Once the price breaks below the neckline of a double top, it is considered a sell signal. The stop loss should be placed above the neckline. The profit target can be placed at the same distance below the neckline as the height of the head.
Once the price breaks above the neckline of a double bottom, it is considered a buy signal. The stop loss should be placed below the neckline. The profit target can be placed at the same distance above the neckline as the height of the head.
Here are some of the things to look for when identifying a double top or double bottom pattern:
- The two peaks or troughs should be roughly equal in size.
- The neckline should be horizontal or slightly sloping up or down.
- The volume should increase as the price reaches the head or bottom of the pattern.
- The price should break below the neckline after reaching the head or bottom.
It is important to remember that no pattern is 100% accurate, so it is always advisable to use other technical indicators to confirm the signal.
The price is in an uptrend and has reached a peak.

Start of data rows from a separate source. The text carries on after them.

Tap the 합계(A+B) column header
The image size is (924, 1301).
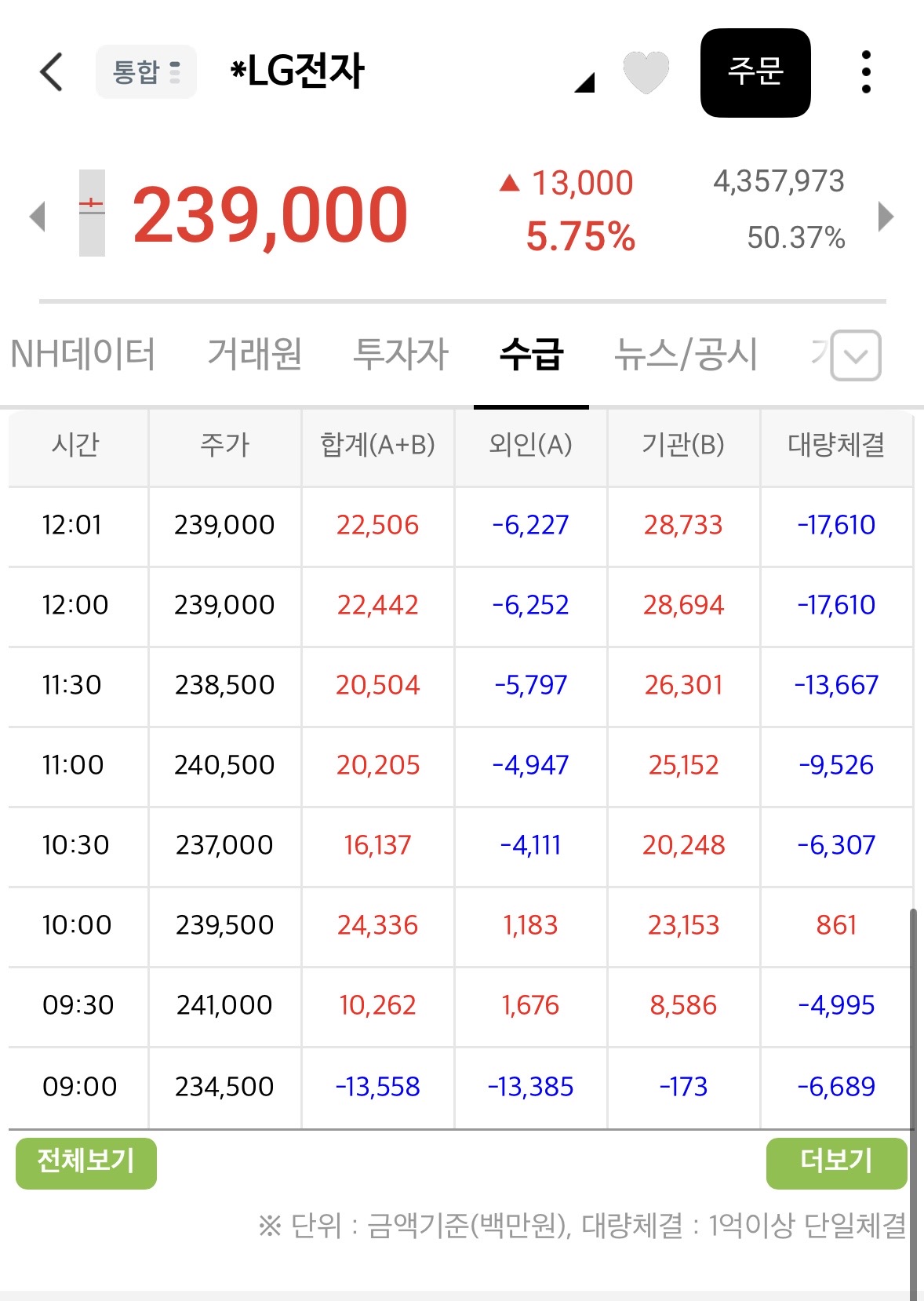[377, 445]
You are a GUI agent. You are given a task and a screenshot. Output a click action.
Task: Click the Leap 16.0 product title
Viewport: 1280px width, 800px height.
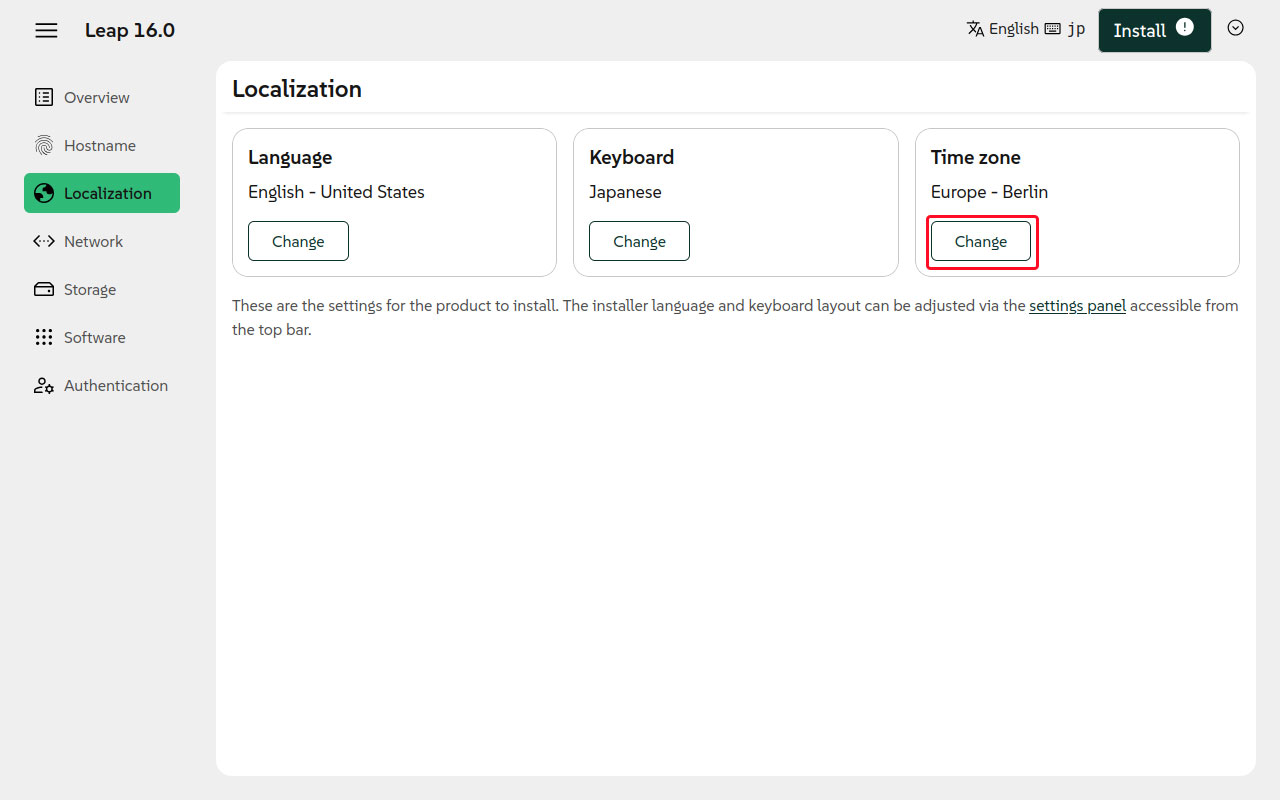coord(130,30)
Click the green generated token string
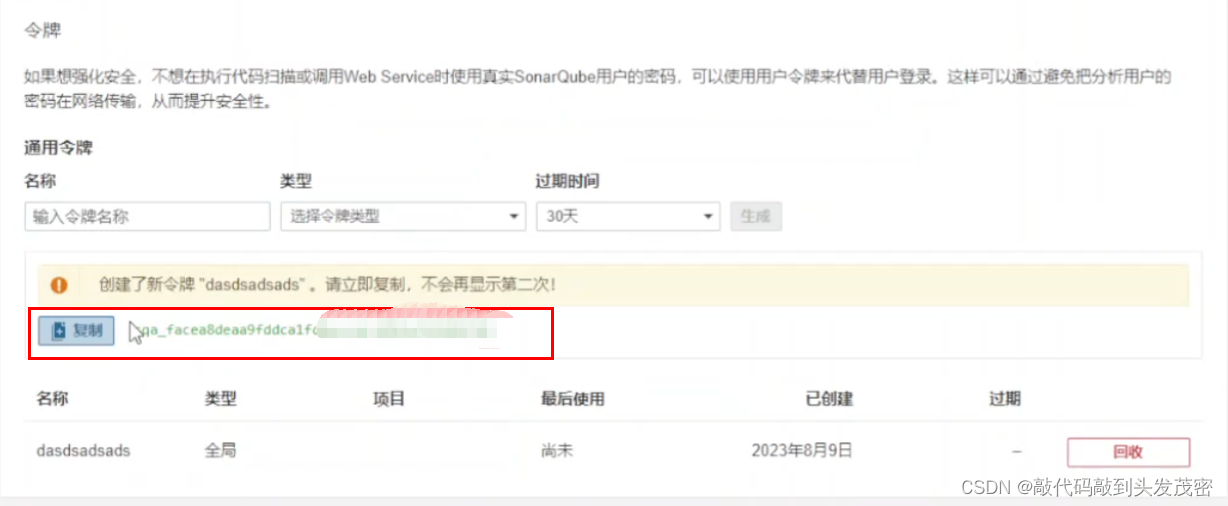This screenshot has height=506, width=1228. coord(230,330)
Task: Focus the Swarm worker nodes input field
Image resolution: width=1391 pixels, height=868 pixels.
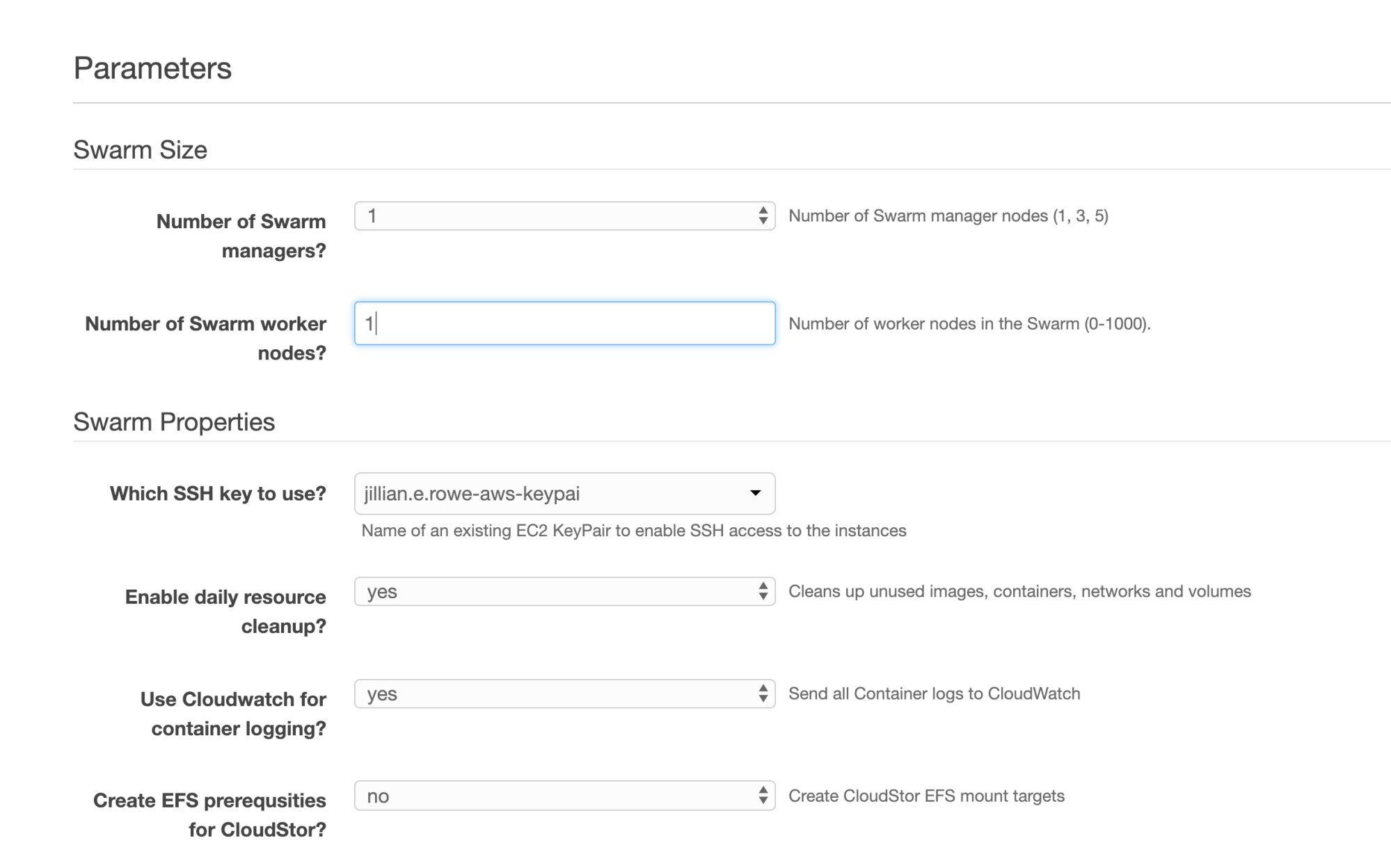Action: pos(564,323)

The price then falls back to the neckline, but does not break below it. The price then rises again to a higher peak, forming the head of the pattern. The price then falls back to the neckline and breaks below it, signaling a trend reversal.

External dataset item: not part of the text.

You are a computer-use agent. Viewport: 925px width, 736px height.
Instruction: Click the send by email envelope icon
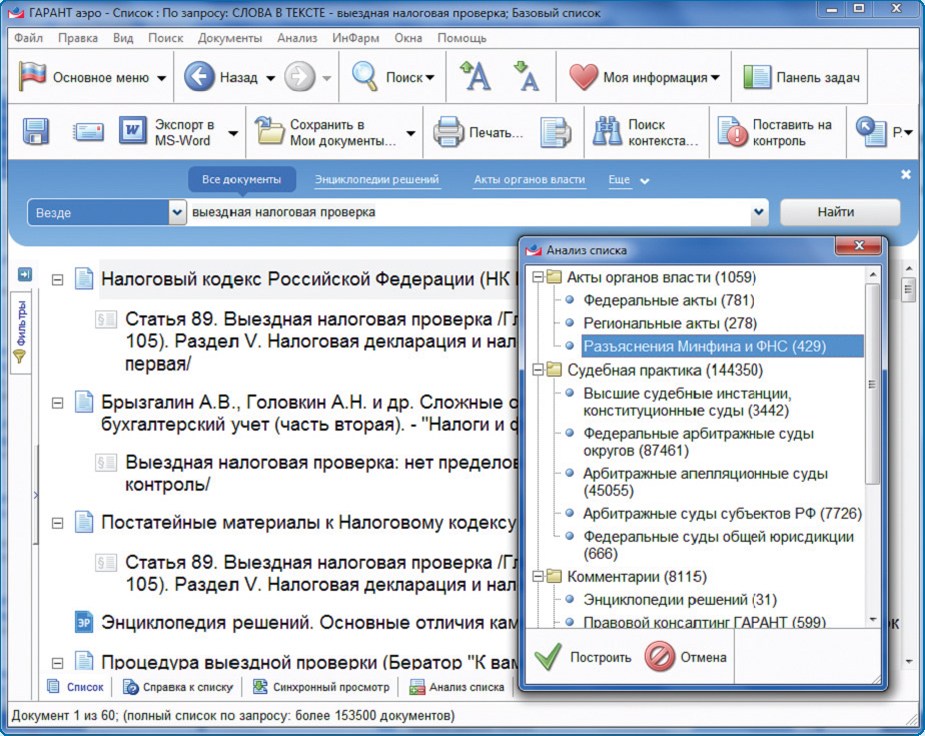(88, 132)
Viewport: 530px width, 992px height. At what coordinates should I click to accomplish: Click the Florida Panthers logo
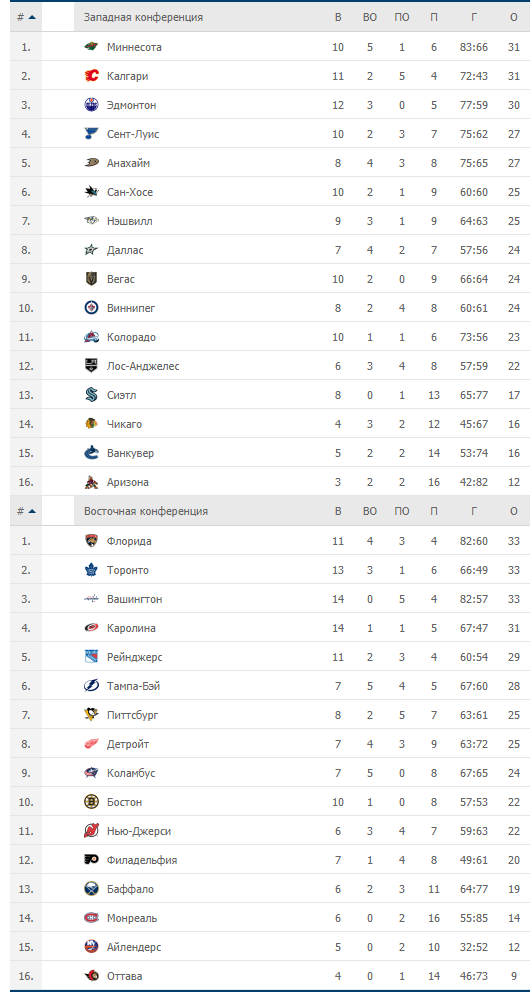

The price is in a downtrend and has reached a trough. The price then rises back to the neckline, but does not break above it. The price then falls back to a lower trough, forming the bottom of the pattern. The price then rises back to the neckline and breaks above it, signaling a trend reversal.
Here are some of the advantages of using double top and double bottom patterns:
They are relatively easy to identify.
They are often preceded by a period of consolidation, which can provide an opportunity to enter the trade at a more favorable price.

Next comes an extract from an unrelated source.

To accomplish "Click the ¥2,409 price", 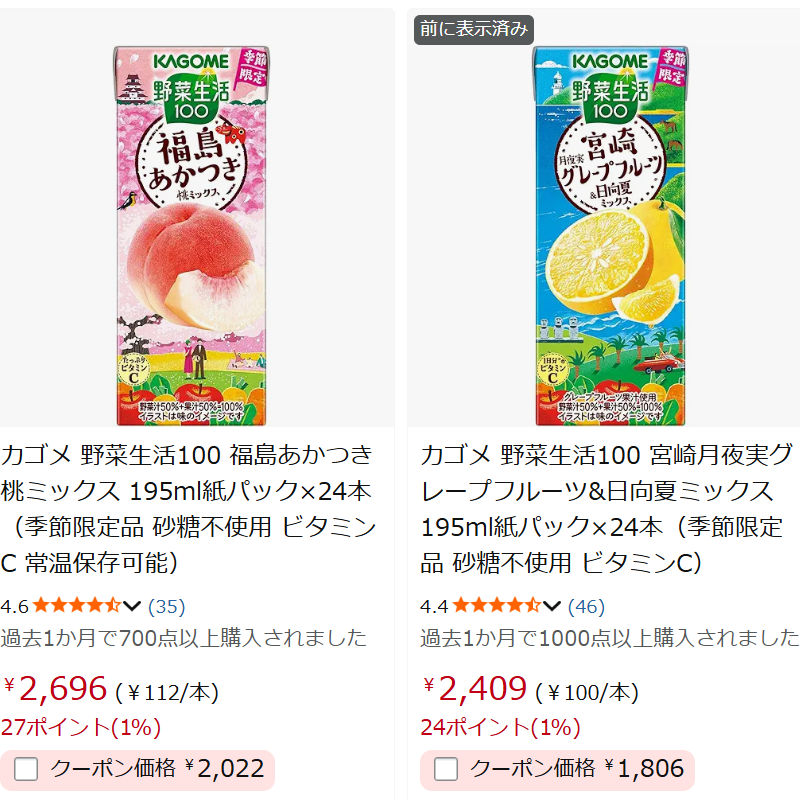I will [x=474, y=688].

They can be used to trade a variety of assets, including stocks, commodities, and currencies.
Here are some of the disadvantages of using double top and double bottom patterns:
They are not always accurate.
They can be difficult to trade in volatile markets.
They can be used by other traders to trigger stop losses, which can lead to whipsaws.
Overall, double top and double bottom patterns can be a useful tool for technical traders. However, it is important to remember that they are not always accurate, and should be used in conjunction with other technical indicators to confirm the signal.